The El Paso Diablos (independent; American Association) could live on if the city sells Cohen Stadium to the Tigua tribe, which owns and operates the team.
The issue: a deal to bring a Class AAA Pacific Coast League team to a new downtown ballpark contains a noncomplete clause, prohibiting the city from doing business with another team in the market. The clause was directed at the Diablos in an attempt to drive the independent team from El Paso, but it won’t kick in until 2016, when the Cohen Stadium lease expires.
Which, of course, came as bad news to the Tigua tribe, which owns the Diablos and have invested more than a million dollars into ballpark improvements. We’re told the Diablos are profitable, so they have incentive to fight to stay in El Paso, and one way El Paso officials see honoring the Triple-A lease while not driving the Diablos out of business is selling Cohen Stadium to the Tigua tribe: the city certainly won’t be leasing a competing facility to another ball team if it doesn’t own the ballpark.

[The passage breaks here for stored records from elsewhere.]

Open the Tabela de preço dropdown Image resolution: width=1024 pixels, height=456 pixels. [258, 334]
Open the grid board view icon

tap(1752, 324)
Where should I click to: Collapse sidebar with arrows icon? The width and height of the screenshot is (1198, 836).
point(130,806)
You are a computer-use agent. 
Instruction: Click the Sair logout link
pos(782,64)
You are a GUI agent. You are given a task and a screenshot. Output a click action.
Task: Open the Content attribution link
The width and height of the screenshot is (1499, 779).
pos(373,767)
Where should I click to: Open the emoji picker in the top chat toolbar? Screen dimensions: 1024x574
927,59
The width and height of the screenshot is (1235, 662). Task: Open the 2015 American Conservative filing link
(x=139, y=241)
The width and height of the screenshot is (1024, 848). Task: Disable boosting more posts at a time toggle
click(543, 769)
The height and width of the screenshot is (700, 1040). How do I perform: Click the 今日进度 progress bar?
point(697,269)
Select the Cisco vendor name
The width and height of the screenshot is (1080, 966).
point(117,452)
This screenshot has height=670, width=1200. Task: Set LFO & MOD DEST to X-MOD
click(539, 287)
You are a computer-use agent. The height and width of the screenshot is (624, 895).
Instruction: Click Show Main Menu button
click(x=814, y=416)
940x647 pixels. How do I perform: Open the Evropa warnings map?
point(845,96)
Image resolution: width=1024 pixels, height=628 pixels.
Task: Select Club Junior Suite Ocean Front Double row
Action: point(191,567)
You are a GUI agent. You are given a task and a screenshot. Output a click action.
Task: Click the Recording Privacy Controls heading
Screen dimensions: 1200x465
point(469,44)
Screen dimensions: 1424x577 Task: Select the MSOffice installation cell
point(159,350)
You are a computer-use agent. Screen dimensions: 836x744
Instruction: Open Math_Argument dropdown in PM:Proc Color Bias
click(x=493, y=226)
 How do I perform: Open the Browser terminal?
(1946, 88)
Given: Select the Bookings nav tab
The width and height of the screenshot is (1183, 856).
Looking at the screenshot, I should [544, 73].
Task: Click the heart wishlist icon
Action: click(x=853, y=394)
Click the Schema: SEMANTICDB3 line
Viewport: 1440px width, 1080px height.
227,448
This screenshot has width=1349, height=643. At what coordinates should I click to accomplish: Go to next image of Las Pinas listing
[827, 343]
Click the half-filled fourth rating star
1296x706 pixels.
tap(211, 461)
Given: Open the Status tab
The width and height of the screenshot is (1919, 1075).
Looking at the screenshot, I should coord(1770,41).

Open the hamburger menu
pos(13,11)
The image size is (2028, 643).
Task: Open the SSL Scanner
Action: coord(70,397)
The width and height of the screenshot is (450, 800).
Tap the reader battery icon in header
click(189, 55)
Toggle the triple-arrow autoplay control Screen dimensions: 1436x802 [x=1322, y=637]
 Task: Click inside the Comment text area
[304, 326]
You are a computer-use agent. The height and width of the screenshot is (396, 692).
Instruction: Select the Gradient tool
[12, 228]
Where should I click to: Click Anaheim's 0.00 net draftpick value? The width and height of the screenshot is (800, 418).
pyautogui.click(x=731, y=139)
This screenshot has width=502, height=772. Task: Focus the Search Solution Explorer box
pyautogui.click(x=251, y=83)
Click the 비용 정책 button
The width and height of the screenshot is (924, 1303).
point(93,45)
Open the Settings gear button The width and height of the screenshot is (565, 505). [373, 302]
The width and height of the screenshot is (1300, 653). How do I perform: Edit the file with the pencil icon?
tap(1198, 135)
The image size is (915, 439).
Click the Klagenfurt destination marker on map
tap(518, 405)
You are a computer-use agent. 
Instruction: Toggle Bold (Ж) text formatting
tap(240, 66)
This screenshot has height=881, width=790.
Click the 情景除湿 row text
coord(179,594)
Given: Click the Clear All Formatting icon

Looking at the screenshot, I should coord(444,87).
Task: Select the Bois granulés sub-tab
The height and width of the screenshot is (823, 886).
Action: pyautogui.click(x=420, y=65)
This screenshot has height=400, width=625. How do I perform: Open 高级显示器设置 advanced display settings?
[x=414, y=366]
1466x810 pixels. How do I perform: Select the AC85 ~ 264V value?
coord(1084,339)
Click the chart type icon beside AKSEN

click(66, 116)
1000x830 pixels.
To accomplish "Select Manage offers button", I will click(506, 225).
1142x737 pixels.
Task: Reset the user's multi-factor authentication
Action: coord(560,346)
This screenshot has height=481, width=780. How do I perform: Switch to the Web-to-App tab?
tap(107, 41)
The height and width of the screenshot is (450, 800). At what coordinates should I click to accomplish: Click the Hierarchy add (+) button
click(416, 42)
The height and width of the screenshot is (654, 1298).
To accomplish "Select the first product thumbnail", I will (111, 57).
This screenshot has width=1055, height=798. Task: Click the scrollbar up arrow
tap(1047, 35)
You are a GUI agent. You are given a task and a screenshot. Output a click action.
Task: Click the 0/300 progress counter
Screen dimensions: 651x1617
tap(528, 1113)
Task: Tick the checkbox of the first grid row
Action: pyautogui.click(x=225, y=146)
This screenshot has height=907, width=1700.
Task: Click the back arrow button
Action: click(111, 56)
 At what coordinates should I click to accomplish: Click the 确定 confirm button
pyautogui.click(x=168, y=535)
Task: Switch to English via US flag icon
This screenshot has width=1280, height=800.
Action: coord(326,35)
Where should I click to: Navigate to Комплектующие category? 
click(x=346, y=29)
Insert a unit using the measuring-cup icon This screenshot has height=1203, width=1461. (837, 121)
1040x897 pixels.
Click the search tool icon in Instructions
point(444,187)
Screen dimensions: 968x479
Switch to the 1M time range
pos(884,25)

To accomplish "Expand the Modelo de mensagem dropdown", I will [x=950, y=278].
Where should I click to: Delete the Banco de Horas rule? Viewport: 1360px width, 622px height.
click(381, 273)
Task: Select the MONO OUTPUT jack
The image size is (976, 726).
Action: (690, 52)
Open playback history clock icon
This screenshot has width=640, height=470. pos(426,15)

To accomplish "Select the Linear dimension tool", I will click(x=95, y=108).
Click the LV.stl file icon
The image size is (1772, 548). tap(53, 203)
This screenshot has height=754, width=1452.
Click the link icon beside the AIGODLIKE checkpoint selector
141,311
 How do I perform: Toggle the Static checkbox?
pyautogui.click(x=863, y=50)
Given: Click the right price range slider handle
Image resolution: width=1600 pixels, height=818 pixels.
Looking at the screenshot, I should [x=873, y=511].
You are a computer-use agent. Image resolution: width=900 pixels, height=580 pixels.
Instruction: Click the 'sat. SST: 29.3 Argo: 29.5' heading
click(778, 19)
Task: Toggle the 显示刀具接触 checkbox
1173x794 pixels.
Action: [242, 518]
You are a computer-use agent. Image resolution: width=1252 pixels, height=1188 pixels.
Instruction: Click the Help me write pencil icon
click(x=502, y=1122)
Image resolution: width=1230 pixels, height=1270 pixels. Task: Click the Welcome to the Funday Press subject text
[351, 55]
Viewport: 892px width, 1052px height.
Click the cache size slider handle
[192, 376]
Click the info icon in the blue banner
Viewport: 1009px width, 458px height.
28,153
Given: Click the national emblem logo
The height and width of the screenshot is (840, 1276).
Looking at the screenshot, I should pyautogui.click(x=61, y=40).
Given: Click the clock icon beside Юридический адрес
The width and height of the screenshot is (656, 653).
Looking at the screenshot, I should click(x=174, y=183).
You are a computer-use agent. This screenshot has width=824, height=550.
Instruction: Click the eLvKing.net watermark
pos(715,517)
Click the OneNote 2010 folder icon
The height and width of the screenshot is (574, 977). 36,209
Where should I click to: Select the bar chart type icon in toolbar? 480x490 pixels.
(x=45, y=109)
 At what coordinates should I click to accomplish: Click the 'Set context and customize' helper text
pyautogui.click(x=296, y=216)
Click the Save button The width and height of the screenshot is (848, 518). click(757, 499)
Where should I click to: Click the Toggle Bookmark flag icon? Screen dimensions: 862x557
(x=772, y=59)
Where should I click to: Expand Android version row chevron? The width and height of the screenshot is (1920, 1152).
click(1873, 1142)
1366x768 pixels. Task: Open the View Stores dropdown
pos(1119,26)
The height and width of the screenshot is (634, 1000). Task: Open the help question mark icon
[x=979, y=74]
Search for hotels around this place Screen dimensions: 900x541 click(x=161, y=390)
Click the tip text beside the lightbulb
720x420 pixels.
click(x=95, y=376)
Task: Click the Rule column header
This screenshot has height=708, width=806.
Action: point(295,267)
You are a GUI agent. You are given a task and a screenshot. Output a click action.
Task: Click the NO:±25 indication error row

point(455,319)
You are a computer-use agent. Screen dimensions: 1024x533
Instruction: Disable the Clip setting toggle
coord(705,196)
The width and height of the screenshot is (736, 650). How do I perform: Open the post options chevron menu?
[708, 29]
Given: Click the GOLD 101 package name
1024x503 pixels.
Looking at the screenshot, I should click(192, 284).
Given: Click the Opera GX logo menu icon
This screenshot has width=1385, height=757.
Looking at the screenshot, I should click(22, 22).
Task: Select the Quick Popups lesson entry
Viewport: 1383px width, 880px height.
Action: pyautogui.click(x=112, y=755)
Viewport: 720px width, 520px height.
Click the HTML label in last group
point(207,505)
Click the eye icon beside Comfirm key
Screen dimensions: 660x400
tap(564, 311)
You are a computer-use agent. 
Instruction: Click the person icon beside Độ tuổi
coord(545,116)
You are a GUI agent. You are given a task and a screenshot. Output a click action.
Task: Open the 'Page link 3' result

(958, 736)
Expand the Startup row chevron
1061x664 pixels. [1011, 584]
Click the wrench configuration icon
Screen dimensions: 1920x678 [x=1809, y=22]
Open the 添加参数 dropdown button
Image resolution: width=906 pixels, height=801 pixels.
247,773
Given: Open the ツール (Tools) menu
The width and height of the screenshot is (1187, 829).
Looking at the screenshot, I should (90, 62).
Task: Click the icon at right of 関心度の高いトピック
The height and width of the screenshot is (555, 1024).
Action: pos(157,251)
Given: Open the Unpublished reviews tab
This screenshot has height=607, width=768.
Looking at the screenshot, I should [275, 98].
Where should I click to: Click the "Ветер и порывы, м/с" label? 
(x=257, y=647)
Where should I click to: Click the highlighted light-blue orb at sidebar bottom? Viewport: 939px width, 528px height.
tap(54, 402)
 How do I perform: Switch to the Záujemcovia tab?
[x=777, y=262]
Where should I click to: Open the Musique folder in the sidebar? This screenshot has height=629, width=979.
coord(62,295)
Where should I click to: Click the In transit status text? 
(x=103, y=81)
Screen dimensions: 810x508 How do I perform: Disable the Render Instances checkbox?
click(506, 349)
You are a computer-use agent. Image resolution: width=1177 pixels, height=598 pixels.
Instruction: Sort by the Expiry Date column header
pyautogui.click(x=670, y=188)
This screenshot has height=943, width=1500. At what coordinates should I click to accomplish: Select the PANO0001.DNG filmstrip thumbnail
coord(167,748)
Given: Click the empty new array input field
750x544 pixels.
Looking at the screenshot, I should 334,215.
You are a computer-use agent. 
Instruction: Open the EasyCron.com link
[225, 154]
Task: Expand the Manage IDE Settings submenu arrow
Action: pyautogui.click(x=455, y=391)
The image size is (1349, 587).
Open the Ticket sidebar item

Interesting notion, and that one also avoids a lawsuit from the Diablos. We’re not sure a lawsuit contesting the noncompete would prevail — a city can pretty much do business with anyone it wants, and if the city decided not to enter into a new lease, it’s hard to see a Texas court compel it to do so — and we’re not so sure the Tiguas would be smart to stay in El Paso anyway. There are no markets the size of El Paso where affiliated and independent teams both thrive, and the new PCL team will have the advantage of a shiny new downtown ballpark and tons of media coverage. Indeed, every time a independent team has attempted to compete with a new affiliated team — Corpus Christi, Springfield — the indy team has gone out of business.
Right now there’s no consensus on a plan for selling the ballpark, and there’s plenty of time to make a decision: a new downtown ballpark won’t open until 2014.